**WHAT THE EXERCISE ASKS:** What you return must be every line below that includes the word "edit".

━━ RECORDS FOR THE EXERCISE ━━

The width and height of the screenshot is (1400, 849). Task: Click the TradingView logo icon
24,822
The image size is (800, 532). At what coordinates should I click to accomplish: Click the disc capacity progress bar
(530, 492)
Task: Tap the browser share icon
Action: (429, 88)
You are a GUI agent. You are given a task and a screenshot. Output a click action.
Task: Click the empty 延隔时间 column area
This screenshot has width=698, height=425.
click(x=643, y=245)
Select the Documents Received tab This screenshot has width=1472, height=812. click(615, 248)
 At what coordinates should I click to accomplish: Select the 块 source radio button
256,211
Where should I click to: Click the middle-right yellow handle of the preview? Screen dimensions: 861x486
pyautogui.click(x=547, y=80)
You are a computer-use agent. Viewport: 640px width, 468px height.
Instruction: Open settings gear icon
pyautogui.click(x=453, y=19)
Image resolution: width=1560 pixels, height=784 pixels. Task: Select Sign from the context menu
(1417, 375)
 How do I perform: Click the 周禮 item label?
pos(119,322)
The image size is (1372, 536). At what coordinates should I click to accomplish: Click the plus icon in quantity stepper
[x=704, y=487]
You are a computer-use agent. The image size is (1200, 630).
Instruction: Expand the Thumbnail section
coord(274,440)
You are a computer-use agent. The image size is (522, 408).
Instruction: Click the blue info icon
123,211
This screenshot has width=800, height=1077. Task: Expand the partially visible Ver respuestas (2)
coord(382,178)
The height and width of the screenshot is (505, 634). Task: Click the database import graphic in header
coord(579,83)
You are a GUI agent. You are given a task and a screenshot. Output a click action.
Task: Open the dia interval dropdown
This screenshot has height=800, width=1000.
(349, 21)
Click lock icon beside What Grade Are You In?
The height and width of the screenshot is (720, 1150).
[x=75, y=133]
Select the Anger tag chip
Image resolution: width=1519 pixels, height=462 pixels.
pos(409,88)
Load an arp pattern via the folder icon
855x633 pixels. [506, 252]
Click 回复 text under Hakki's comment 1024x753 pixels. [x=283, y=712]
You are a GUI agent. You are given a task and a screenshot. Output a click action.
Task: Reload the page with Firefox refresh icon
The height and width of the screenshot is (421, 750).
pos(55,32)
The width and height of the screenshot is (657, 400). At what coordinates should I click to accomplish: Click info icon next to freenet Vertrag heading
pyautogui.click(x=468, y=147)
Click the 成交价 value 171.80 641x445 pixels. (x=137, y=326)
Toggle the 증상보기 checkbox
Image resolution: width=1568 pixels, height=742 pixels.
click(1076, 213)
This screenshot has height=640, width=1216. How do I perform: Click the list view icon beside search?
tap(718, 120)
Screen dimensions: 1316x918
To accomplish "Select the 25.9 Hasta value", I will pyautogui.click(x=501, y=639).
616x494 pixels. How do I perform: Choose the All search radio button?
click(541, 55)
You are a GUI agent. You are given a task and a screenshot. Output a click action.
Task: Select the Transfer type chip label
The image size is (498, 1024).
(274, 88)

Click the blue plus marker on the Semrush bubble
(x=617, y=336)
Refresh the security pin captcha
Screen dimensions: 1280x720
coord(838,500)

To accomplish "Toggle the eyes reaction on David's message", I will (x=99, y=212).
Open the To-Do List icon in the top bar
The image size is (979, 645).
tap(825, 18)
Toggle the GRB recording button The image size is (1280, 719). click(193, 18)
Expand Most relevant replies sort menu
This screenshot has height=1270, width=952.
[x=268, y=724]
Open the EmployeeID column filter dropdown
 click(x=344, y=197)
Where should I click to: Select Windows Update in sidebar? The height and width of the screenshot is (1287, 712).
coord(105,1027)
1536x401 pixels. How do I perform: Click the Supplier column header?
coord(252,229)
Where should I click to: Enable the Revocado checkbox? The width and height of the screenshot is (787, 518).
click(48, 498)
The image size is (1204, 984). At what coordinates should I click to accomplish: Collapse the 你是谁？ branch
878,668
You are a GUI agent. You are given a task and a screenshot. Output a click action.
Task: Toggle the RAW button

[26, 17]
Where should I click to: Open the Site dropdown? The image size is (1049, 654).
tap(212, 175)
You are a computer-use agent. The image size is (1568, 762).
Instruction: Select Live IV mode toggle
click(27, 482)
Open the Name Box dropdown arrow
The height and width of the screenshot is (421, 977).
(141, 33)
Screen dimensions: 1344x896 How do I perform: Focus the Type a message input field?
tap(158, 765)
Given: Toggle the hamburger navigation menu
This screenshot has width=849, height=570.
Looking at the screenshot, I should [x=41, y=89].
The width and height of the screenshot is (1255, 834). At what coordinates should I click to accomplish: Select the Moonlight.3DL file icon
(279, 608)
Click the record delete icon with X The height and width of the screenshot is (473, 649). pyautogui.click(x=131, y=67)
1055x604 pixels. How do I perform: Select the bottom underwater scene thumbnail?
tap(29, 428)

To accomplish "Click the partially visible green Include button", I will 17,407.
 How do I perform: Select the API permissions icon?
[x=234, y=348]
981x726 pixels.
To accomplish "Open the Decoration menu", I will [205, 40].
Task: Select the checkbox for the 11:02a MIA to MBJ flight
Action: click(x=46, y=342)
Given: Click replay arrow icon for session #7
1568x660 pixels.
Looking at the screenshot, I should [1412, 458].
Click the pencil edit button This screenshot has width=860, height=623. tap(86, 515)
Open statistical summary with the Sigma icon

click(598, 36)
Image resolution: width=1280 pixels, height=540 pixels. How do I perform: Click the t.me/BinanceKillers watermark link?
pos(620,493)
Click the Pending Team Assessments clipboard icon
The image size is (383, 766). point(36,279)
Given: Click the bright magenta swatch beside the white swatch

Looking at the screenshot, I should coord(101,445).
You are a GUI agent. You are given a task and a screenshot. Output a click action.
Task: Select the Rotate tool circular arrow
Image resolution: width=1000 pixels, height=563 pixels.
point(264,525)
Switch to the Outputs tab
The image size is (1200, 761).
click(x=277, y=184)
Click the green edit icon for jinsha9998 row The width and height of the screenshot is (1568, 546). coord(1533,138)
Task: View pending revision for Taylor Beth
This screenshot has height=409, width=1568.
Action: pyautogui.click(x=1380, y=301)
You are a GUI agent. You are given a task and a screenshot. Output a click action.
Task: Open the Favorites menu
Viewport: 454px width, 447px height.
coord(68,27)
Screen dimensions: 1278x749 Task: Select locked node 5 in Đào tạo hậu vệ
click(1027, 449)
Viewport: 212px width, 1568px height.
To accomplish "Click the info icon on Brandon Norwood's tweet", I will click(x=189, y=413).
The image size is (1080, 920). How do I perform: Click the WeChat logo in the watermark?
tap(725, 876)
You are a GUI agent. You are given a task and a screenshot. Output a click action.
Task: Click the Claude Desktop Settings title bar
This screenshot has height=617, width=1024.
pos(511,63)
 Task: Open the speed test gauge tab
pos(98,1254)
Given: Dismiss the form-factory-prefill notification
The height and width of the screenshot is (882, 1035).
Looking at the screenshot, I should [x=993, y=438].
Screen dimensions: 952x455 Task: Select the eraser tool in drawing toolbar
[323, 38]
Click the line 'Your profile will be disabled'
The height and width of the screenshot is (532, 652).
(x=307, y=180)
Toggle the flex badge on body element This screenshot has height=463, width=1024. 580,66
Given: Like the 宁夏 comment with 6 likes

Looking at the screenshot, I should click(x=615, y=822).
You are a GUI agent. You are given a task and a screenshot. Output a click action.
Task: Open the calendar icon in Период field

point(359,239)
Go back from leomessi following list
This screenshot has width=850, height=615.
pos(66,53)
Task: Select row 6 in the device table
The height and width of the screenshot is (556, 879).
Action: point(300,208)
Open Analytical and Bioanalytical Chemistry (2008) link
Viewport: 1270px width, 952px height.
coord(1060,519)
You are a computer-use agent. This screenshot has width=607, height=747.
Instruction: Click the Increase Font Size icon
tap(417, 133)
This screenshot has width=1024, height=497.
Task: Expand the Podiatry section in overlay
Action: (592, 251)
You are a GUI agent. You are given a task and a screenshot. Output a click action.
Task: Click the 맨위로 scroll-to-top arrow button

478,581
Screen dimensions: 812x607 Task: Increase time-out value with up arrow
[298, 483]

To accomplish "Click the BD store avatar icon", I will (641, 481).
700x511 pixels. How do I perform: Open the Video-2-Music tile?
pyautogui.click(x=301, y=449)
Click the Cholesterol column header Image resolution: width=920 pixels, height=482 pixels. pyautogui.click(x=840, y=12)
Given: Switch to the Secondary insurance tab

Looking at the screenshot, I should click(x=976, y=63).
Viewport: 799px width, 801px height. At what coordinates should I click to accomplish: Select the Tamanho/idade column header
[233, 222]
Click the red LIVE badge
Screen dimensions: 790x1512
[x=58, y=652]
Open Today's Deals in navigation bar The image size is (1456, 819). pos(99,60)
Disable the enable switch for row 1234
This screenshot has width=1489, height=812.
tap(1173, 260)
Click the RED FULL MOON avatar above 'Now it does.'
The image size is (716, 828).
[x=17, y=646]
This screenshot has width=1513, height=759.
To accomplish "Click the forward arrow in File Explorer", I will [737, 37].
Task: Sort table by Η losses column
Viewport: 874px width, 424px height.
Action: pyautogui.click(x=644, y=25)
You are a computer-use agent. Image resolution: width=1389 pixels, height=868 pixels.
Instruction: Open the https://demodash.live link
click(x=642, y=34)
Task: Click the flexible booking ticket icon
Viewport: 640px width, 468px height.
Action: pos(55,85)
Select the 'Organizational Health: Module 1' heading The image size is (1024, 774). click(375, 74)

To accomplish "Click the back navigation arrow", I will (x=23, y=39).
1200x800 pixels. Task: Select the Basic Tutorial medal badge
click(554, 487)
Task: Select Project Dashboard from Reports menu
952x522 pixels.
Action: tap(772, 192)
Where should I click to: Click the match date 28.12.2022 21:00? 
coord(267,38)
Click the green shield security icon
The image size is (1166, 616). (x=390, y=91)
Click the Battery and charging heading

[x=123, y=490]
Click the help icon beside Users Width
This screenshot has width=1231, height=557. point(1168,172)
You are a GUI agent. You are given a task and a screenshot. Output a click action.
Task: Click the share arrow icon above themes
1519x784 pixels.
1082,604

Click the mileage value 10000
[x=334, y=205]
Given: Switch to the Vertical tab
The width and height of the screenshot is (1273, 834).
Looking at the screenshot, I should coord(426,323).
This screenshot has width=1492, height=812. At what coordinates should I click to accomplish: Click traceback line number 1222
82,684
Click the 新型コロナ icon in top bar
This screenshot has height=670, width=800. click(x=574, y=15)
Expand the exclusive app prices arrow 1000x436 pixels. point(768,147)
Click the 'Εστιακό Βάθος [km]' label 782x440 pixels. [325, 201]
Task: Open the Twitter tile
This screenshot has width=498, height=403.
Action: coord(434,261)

━━━

**RESPONSE BOX:**
Click the pencil edit button This screenshot has width=860, height=623. tap(86, 515)
Click the green edit icon for jinsha9998 row The width and height of the screenshot is (1568, 546). coord(1533,138)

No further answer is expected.